Gli occhi spiritati e l’urlo a squarciagola di Manolas furono quelli di uno stadio intero, trascinato in una trance collettiva che solo chi era sugli spalti dell’Olimpico quel giorno può raccontare. A volte senza trovare davvero le parole giuste. Roma-Barcellona 3-0, la remuntada (sì in spagnolo, perché fatta in faccia agli spagnoli) con cui i giallorossi ribaltarono il 4-1 del Camp Nou e volarono in semifinale di Champions, è uno di quei ricordi che il tempo fatica a cancellare. Sono passati 7 anni, sembrano meno. Come sempre, le cose belle cerchiamo di tenerle vicine, quelle brutte le ricacciamo lontane: è il grande libero arbitrio della memoria, che si permette il lusso di scherzare con il tempo.
Il mondo cambiato
Eppure, se poi vai a guardare meglio, sembra una vita fa se si considera tutto quello che è cambiato. Le regole che non ci sono più: la Roma passa per il gol in trasferta. La rivoluzione Var: in Champions sarebbe arrivata solo l’anno successivo. In campo c’era De Rossi, che nel frattempo si è tolto maglietta e pantaloncini e si è messo il completo per scavalcare la linea bianca del fallo laterale, il limite tra giocatore e allenatore. Ci sono calciatori che hanno smesso, alcuni finiti nel dimenticatoio, un allenatore (Di Francesco) che dopo questa partita sembrava destinato a lotte diverse da quelle attuali. Era diverso anche l’uomo al comando, Pallotta con i suoi tuffi nelle fontane.
Ricordare
E allora perché i romanisti a distanza di così tanto tempo ricordano questa partita in modo così vivido? Per quello stadio, innanzitutto. Chi era lì aveva investito in una scommessa d’amore quasi cieco: ribaltare il 4-1 della squadra che aveva in campo Messi. Spesso, troppo spesso, l’amore dei romanisti ha dovuto fare i conti con gli schiaffi della realtà, quel giorno no, quel giorno tutti sono passati all’incasso.

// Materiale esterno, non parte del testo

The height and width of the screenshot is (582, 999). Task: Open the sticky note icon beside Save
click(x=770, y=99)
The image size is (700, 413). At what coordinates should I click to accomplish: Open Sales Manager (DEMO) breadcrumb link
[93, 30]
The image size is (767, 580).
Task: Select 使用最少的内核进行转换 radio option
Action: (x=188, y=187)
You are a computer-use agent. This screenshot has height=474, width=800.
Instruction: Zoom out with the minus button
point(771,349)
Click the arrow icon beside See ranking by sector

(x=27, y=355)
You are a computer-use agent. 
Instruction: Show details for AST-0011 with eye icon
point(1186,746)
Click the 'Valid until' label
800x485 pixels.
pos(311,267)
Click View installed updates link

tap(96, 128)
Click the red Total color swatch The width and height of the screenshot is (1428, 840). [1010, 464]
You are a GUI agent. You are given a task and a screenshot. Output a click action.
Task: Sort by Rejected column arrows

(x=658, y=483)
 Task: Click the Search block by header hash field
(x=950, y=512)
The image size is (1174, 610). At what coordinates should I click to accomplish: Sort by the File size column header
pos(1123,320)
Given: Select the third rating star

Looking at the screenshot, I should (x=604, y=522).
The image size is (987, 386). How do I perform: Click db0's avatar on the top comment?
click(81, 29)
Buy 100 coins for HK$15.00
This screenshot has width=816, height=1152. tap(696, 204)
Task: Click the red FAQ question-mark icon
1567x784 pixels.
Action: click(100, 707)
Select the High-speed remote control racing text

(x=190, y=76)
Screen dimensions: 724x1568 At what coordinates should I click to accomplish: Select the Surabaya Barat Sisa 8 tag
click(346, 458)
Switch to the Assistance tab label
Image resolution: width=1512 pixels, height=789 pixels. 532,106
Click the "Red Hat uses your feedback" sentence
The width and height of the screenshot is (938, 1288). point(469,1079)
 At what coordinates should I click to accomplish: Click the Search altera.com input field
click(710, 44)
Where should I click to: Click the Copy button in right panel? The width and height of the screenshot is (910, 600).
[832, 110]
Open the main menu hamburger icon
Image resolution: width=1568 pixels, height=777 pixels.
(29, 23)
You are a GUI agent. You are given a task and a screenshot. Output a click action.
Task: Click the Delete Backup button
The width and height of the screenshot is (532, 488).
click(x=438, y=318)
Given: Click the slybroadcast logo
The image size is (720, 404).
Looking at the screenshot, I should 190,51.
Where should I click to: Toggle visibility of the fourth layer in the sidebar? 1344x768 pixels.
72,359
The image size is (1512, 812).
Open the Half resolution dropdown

Fu la dimostrazione che anche le folli speranze dei romanisti potevano sopravvivere alle prove del campo. Fu la grande gioia di sentirsi grandi e soprattutto di sentirsi grandi tra i grandi. Davanti ai signori della Champions. Davanti a sua maestà Messi, Iniesta, Suarez e via dicendo. Fu l’elogio di una follia che troppo spesso aveva sottratto ai romanisti invece che regalare. Fu la finestra inebriante sulla possibilità che dopo altre due partite, forse, a quel punto, chissà, ci si sarebbe potuti giocare la coppa più importante, contro tutti i pronostici del mondo. La Roma stava guardando in faccia il futuro con un viso nuovo: quello determinato, cattivo, quasi bestiale e anche un po’ stupito di Manolas.
La vittoria che arriva
Anche se quella tappa non servì ad aggiungere alcun trofeo alla bacheca di Trigoria, oggi si può dire senza grandi possibilità di smentita che ha aggiunto qualcosa al dna di questa società. Un qualcosa che, grazie al tempo e alla spinta decisiva del più grande ingegnere genetico di club, Mourinho, ha portato a una Conference e a una Europa League sfiorata (sfiorata solo per demeriti altrui...). Quindi sì, vale ancora la pena dopo 7 anni ricordarla quella partita.